Data information: Data are means ± SEM with individual data points. Number of cells (from at least three mice per group) analyzed are indicated in the bars (C, E, G, and I) or shown in the graph (J and K); statistical differences were assessed by Student's t‐test (*P < 0.05; **P < 0.01).

Figure 6. Pan‐neurexin deletion depletes K⁺‐currents carried by presynaptic BK‐channels in the calyx of Held synapse

1. Representative traces of Ca²⁺‐currents and 4‐AP insensitive K⁺‐currents evoked by step depolarizations (from −50 mV to +10 mV in 10 mV increments), recorded from the calyx terminals in acute slices from littermate control and Nrxn123 TKO mice at P12–P14.

2. Same as (A) but after addition of 200 nM iberiotoxin (IbTx) by perfusion.

3. Representative traces of presynaptic BK‐currents, which are calculated by subtracting currents shown in (B) from currents shown in (A).

4. Summary graphs of the capacitance, Ca²⁺‐current density, and BK‐current density.

Data information: Data are means ± SEM with individual data points. Number of cells (from at least three mice per group) analyzed are indicated in the bars (D); Statistical differences were assessed by Student's t‐test (**P < 0.01).

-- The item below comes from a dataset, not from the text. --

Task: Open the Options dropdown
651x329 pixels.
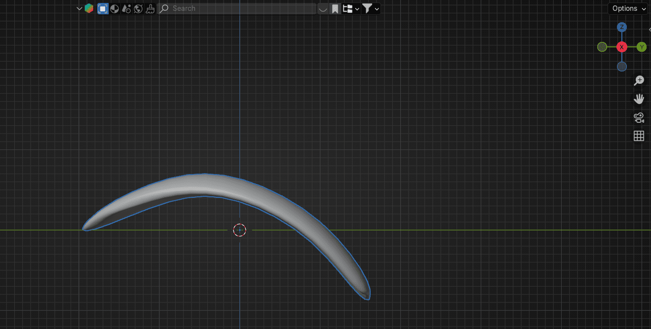Action: point(627,8)

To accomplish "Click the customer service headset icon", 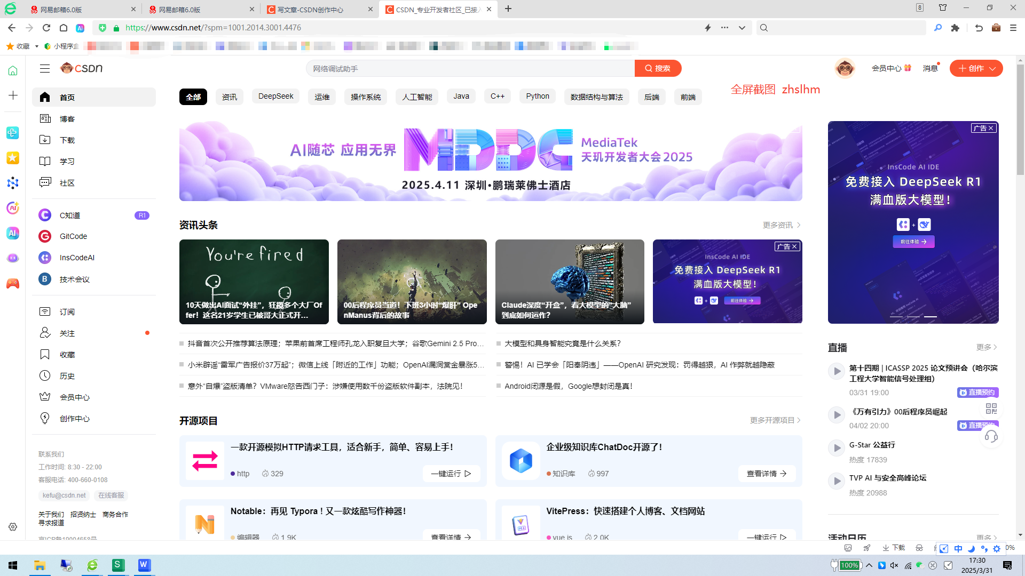I will point(991,437).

Figure 7. Pan‐neurexin deletion depletes Ca_V2.1‐type Ca²⁺‐channels and Bassoon from the presynaptic active zone of the calyx of Held

1. Representative images of brainstem cryosections stained by triple immunofluorescence labeling for vGluT1 (green), Ca_V2.1‐type Ca²⁺‐channels (red), and the active zone protein Bassoon (purple). Cryosections were obtained from littermate control and Nrxn123 TKO mice at P12–14. Scale bar, 10 μm.

2. Summary graphs of the vGluT1, Ca_V2.1, and Bassoon immunostaining intensity (normalized to control; Ca_V2.1 and Bassoon signals were quantified over the vGluT1‐positive area to measure active zone‐localized proteins).

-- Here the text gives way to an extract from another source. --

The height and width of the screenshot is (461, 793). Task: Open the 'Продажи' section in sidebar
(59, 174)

3. Summary graphs of the diameter and total size of the vGluT1‐positive presynaptic area of the calyx of Held.

Data information: Data are means ± SEM with individual data points. Number of brain sections and mice analyzed are indicated in the bars (B and C); statistical differences were assessed by Student's t‐test (***P < 0.001).

Figure EV5. Deletion of all neurexins modestly but significantly reduces the levels of the active zone protein Bassoon in the presynaptic terminal of the calyx of Held synapse (related to Fig 7)

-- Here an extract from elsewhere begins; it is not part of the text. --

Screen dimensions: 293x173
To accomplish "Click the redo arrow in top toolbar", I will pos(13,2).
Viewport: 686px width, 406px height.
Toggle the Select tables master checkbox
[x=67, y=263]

1. Representative brainstem sections containing the MNTB from littermate control and Nrxn123 TKO mice, stained with antibodies to vGluT1 (green) and Bassoon (red). Scale bar, 10 μm.

2. Summary graph of vGluT1 and Bassoon immunostaining intensity (normalized to control).

Data information: Data are means ± SEM. Number of image sections/mice analyzed are indicated in the bars; whereas no statistically significant differences were observed for the vGluT1 staining intensity as assessed by Student's t‐test, the Nrxn123 TKO did induce a significant decrease in Bassoon staining intensity (**P < 0.01).